Governistas relatam descontentamento com Cartaxo na Câmara

Vereadores dizem que prefeito escalou “espião” para a Casa

Dinho (segundo da esquerda para a direita) acredita que tem havido mal-entendido nas informações repassadas ao Executivo. Foto: Olenildo Nascimento

Quem anda pela Câmara de João Pessoa, com acesso aos gabinetes, tem ouvido críticas ao prefeito Luciano Cartaxo (PSD). As queixas são variadas e vão da não nomeação de aliados à recente, digamos, vigília sobre os vereadores. A relação fisiológica entre os poderes é antiga e difícil de combater de uma hora para outra. Até mesmo a vereadora Raíssa Lacerta, do mesmo partido do prefeito, andou fazendo críticas à não inclusão de aliados na folha. A reclamação atual é considerada mais grave. Eles acusam o prefeito de ter colocado “um leão de chácara” para vigiar os vereadores. O escolhido para a missão foi o secretário adjunto de Articulação Política, José Bezerra.

“Ele tem cercado os vereadores, querendo saber como vão votar neste ou naquele projeto. A gente nunca viveu uma coisa dessas”, disse um parlamentar na condição de sigilo. Sobre o tema, o único que aceitou falar em “on” foi Dinho (PMN), mas reduzindo o peso das queixas. “É um moído querendo saber dessa criação de um fundo para a Câmara Municipal de João Pessoa, mas acho que a informação chegou ao governo e foi mal interpretada”, destacou, alegando que a criação faz parte de uma orientação do Tribunal de Contas do Estado (TCE). Ele disse ainda que, apesar de integrar a base, não aceitaria ninguém pautar o seu mandato.

O secretário de Comunicação da prefeitura, Josival Pereira, negou interferência do Executivo na discussão do tema. “Se José Bezerra quis se inteirar de alguma coisa, está no papel da articulação política, mas não existe isso de se intrometer nos assuntos do Legislativo”, ressaltou. O fundo em questão, discutido na Câmara de João Pessoa, trata de um artifício para que as obras do duodécimo de um exercício financeiro seja depositado neste fundo para ser utilizado nos próximos. Em tese, isso fará com que o exercício financeiro não se encerre. Por lei, todo o recurso que não for utilizado pelo Legislativo em um exercício deve ser devolvido ao Executivo.

 

comentários - Governistas relatam descontentamento com Cartaxo na Câmara

  1. rubens figueiredo Disse:

    É louvável algumas obras realizadas pela PMJP, como as UPA’s, creches, escolas e casas populares, porém o maior pecado está em alguns bairros, totalmente esquecidos por esta administração, se encontram cheios de buracos, lama, às escuras, com seus terrenos baldios cobertos por mato e lixo e outros.

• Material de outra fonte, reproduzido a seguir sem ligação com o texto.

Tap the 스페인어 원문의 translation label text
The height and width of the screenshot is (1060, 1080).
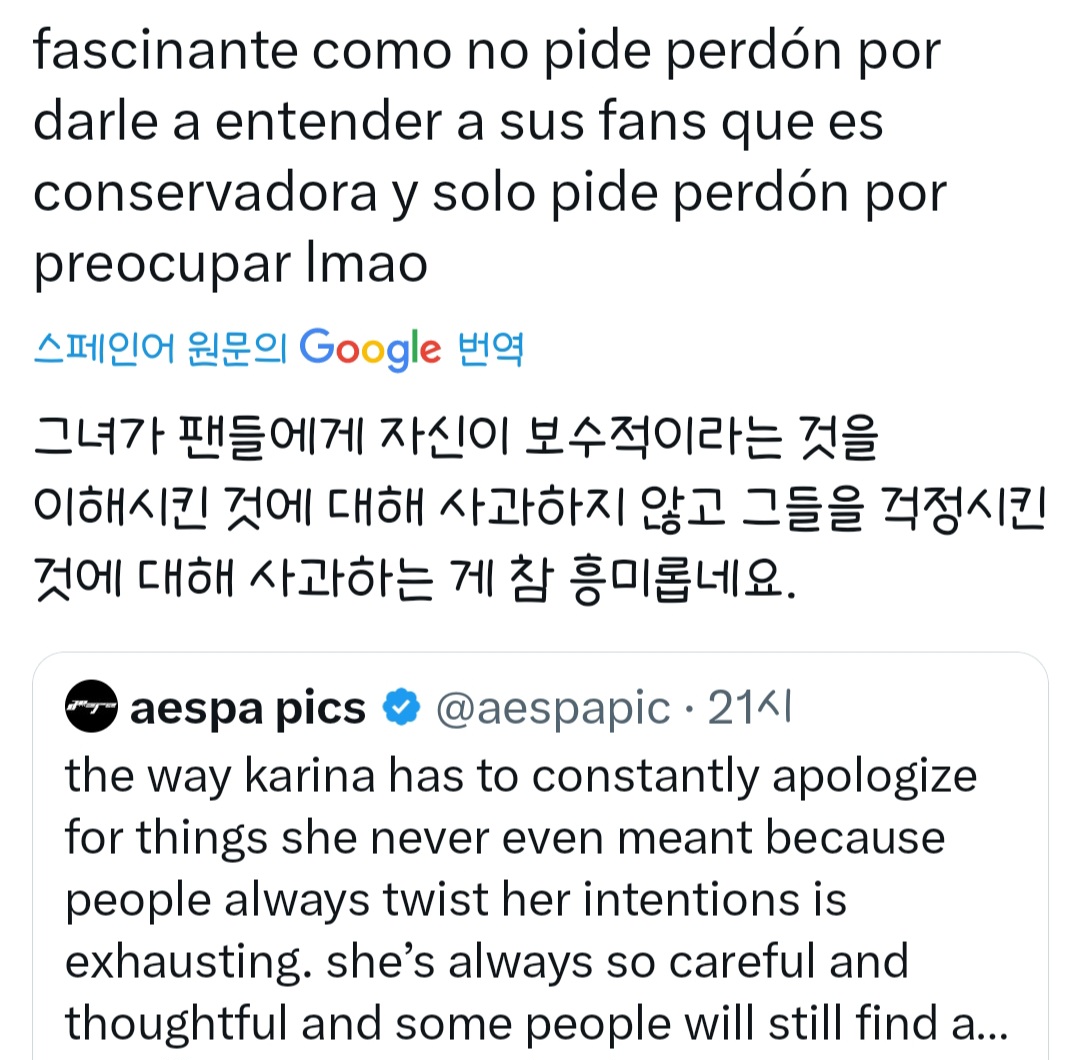click(x=160, y=348)
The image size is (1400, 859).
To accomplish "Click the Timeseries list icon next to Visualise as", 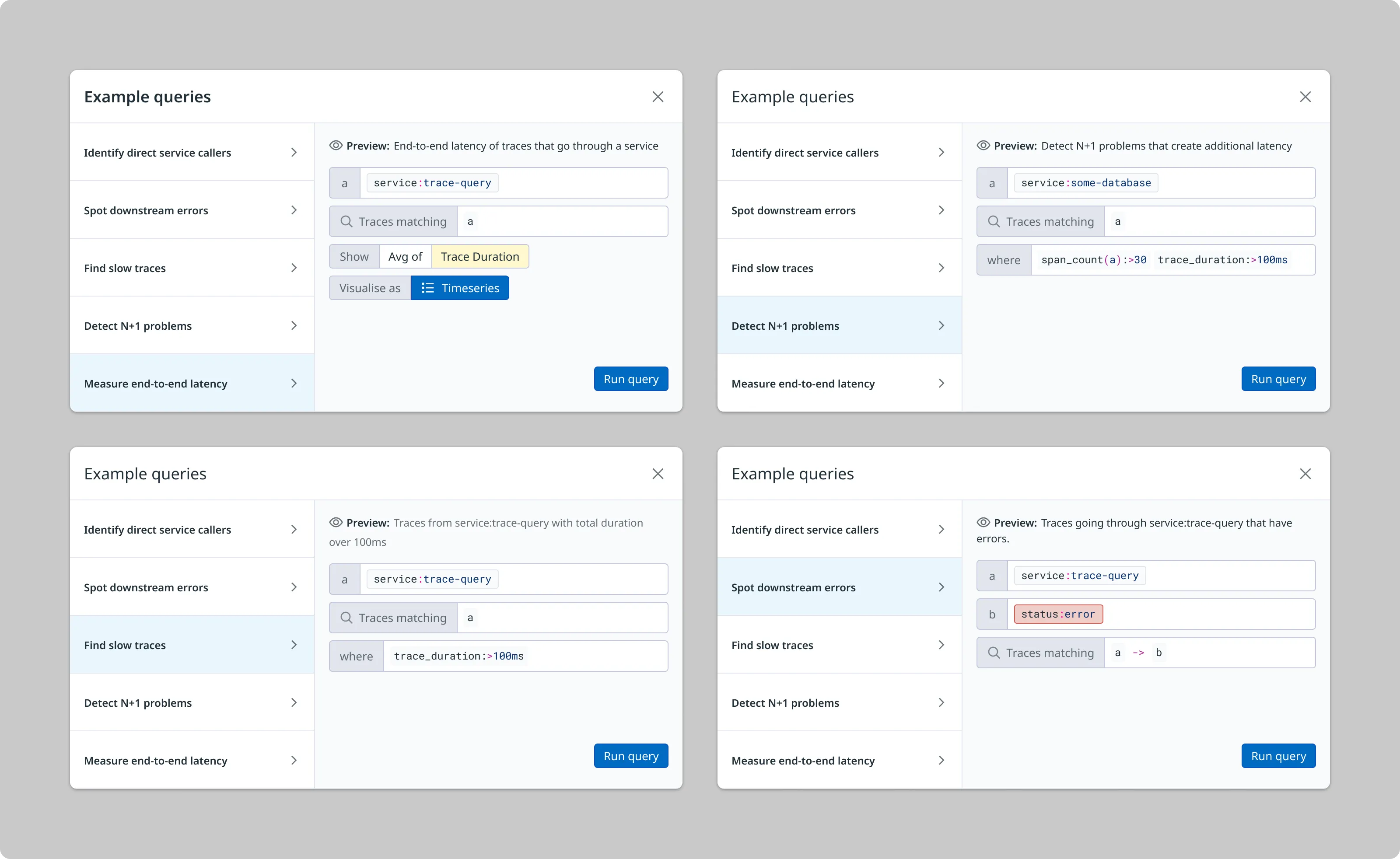I will [427, 288].

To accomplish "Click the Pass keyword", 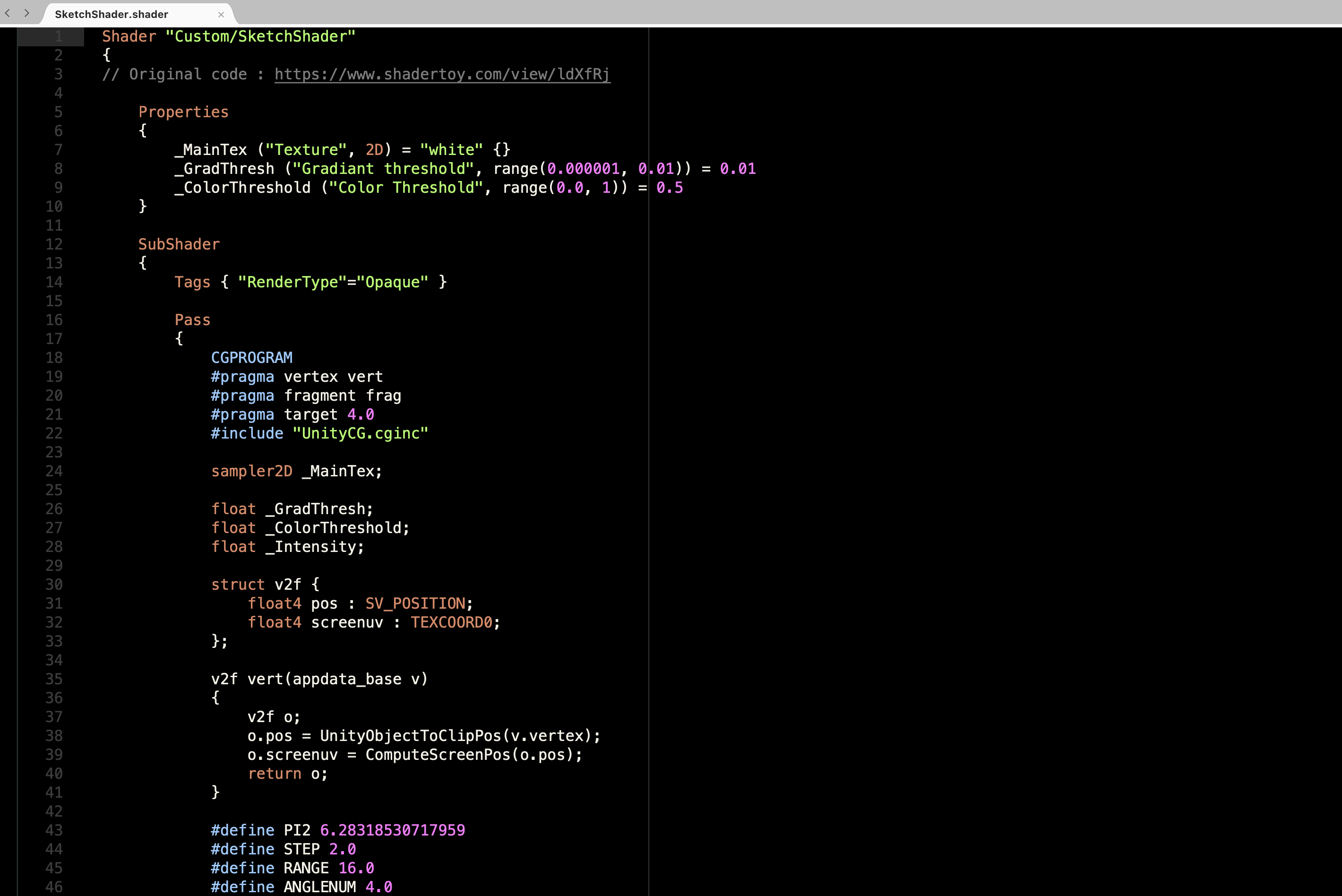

Outro pecado enorme,de todas as administrações (inclusive essa), é colocar pessoas desqualificadas para assumirem determinados cargos sem o mínimo de competência para tal, basta ver nos mercados, cemitérios, postos de saúde e muitos outros. A doença é crônica. Quanto aos vereadores basta um “cala boca”, são todos “compráveis”.